Metro

Make a squish, NYC! Crowded 4 and 5 trains worse since storm

Two of the most overcrowded lines in the subway system have been squeezing in even more riders, thanks to Hurricane Sandy.

Straphangers are packing in to the 4 and 5 trains like sardines since the R train stopped running between Manhattan and Brooklyn, transit officials said yesterday.

The extreme conditions — which together carry about 1.07 million passengers a day — have transit officials scrambling to repair the R line’s Montague Street tunnel, which has been closed since it was damaged in the storm.

Because of the closure, R trains cannot run under the East River, forcing many of its riders onto the 4 and 5 trains, which run a similar route in Downtown Brooklyn and Lower Manhattan.

“The 4 and the 5 are getting hammered,” Thomas Prendergast, president of New York City Transit, said at the agency’s transit committee meeting.

“Everybody who comes across from the [Staten Island] ferry who normally takes the R is walking up to the 4 and 5 at Bowling Green.”

In Brooklyn, R train riders are switching at Atlantic Avenue to the 4 or 5 to cross the East River, Prendergast added.

The R isn’t running between Jay Street-MetroTech and 34th Street in Manhattan.

Fixing the tunnel is the agency’s “highest priority,” Prendergast said, adding he hoped service will be back in seven to ten days.

Transit workers are toiling run the clock to get it down, he said.

The first step will be extending the R in Manhattan down to Rector, he said.

But even if the R trains do end up going to Brooklyn soon, it’s possible the crush conditions will continue on the 4 and the 5.

That’s because the Whitehall Street station — which is near the 4 and 5’s Bowling Green stop and serves many Staten Island ferry riders — is nowhere near ready to open, said Prendergast.

“We do not know when we’ll be able to use Whitehall as a station stop,” he said.

R trains will likely skip that station when service is restored between Brooklyn and Manhattan, he said.

In addition, the South Ferry 1 train station — which was so flooded that its staircase caved in and the elevators were destroyed — will take “months” to be back in service, Prendergast said.

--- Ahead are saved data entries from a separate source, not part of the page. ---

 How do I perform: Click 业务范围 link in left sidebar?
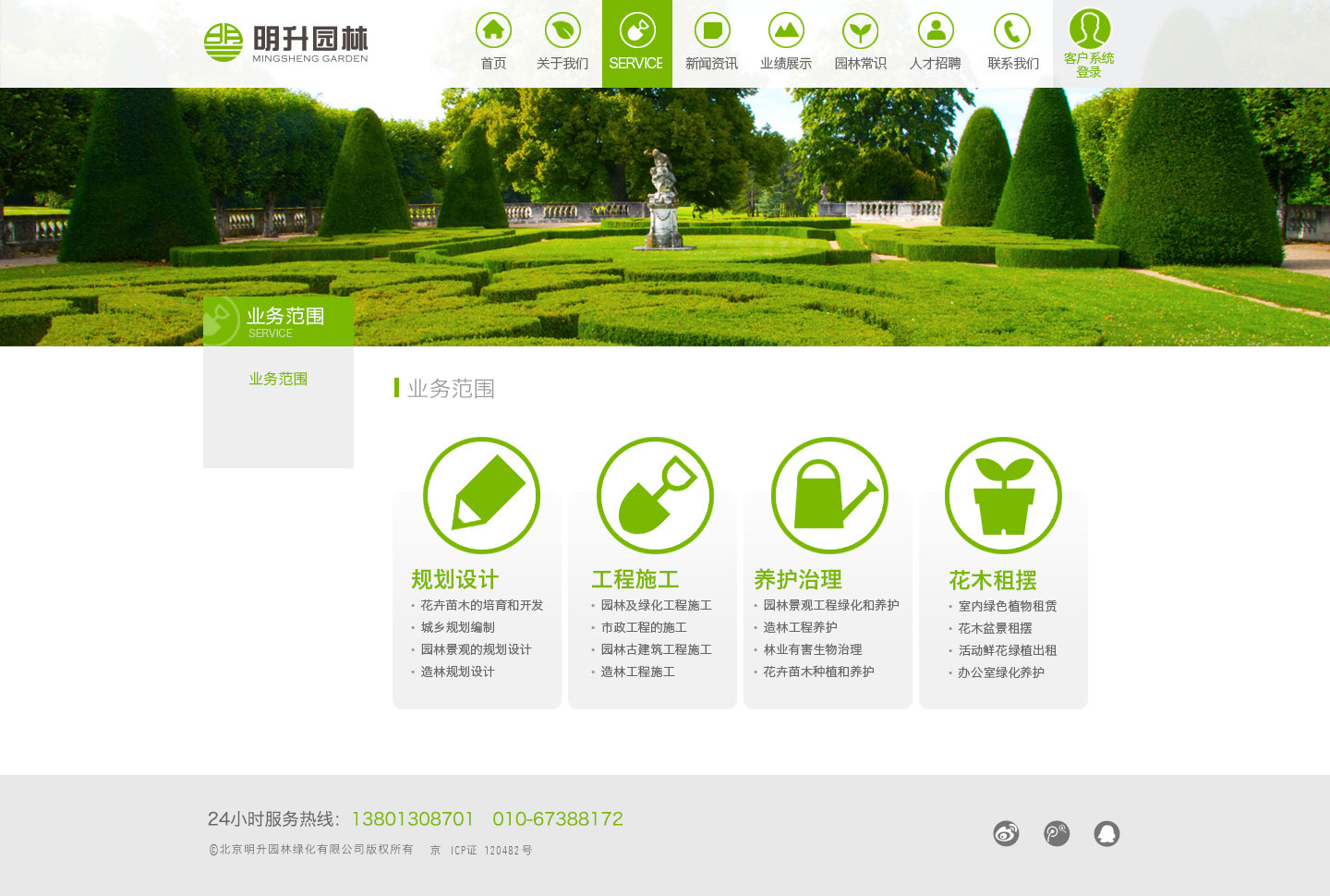point(278,379)
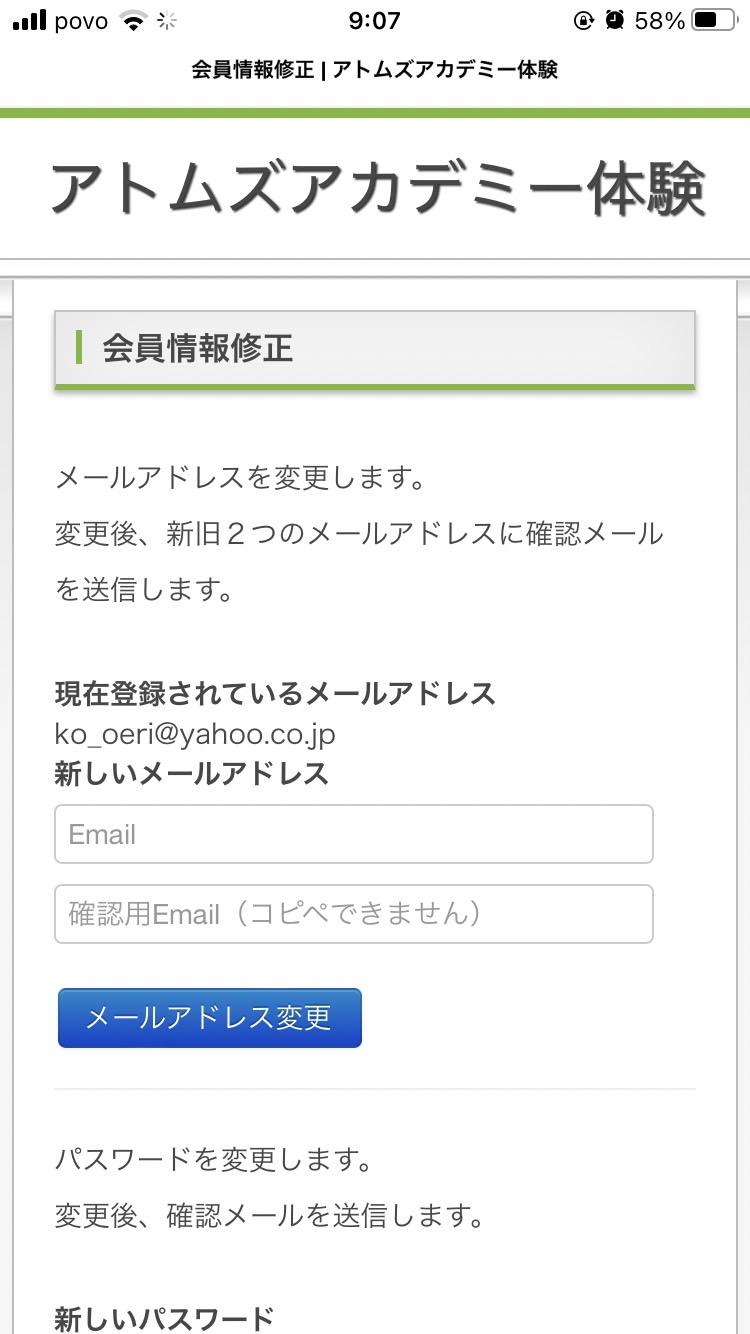Tap the パスワードを変更します description text
This screenshot has height=1334, width=750.
tap(214, 1161)
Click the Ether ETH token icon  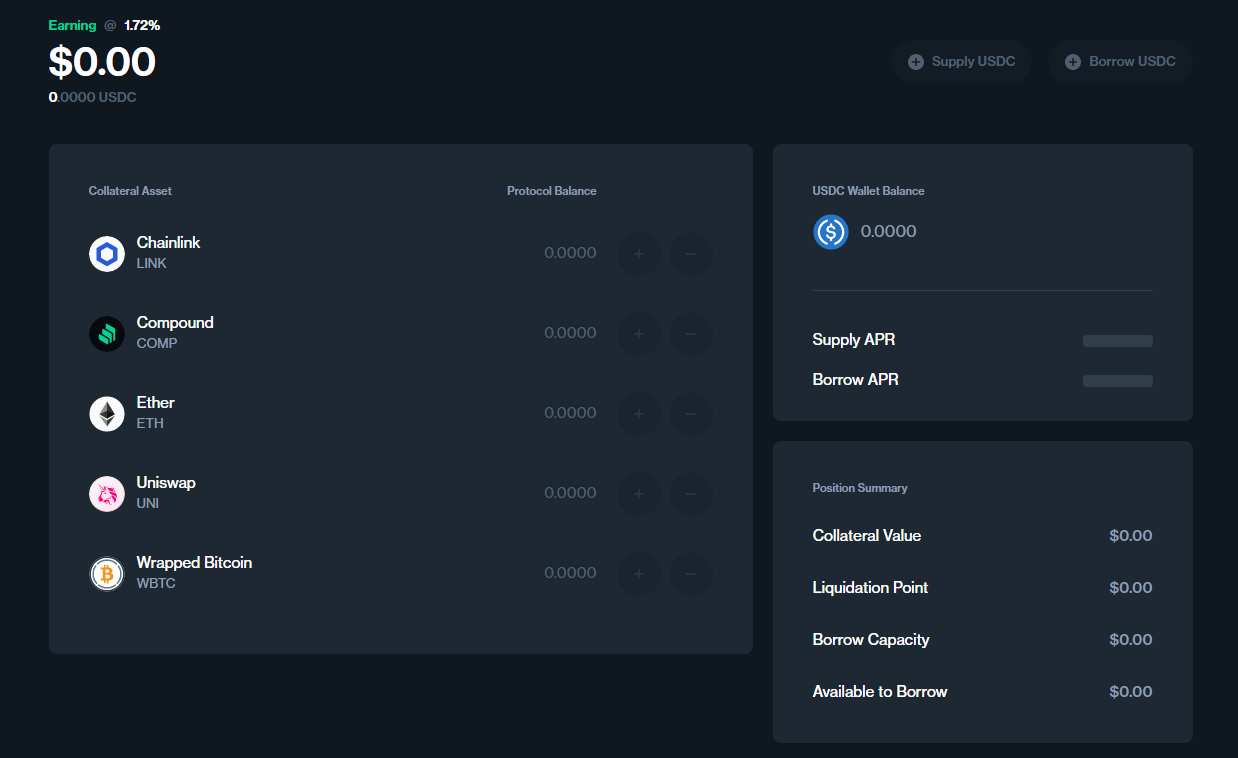[107, 414]
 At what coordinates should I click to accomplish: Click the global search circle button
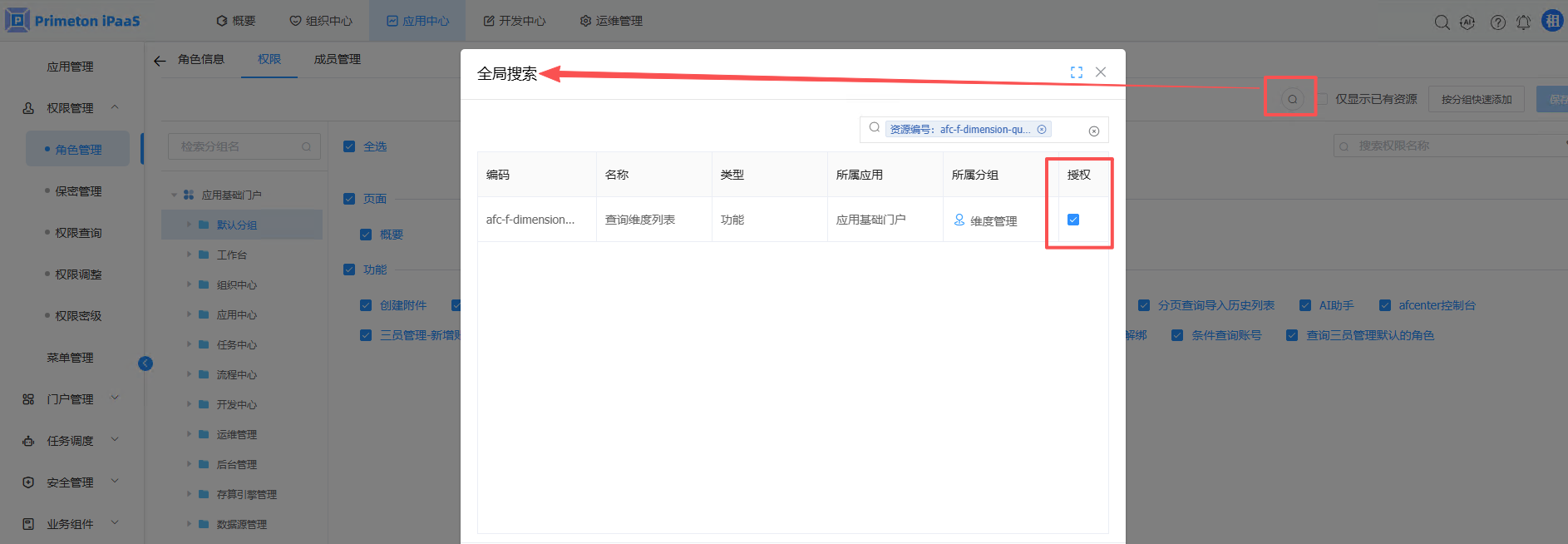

And in more bad news for riders, MTA board member Andrew Albert asked MTA officials to consider reimbursing unlimited MetroCard riders who lost rides during Sandy.

But the request was met with little enthusiasm yesterday.

The MTA, however, wants its money back.

The agency is asking the feds for $124 million in lost revenue for a five day, post-storm stretch when the system was either completely or partially shut down.

It’s also asking for $410 million for repairs to the Brooklyn Battery Tunnel, and $359 for the Queens-Midtown Tunnel, and $3.5 million for the Second Avenue Subway.

MTA officials are also looking into new ways of preventing future storm damage — like using massive balloons to close off subway tunnels.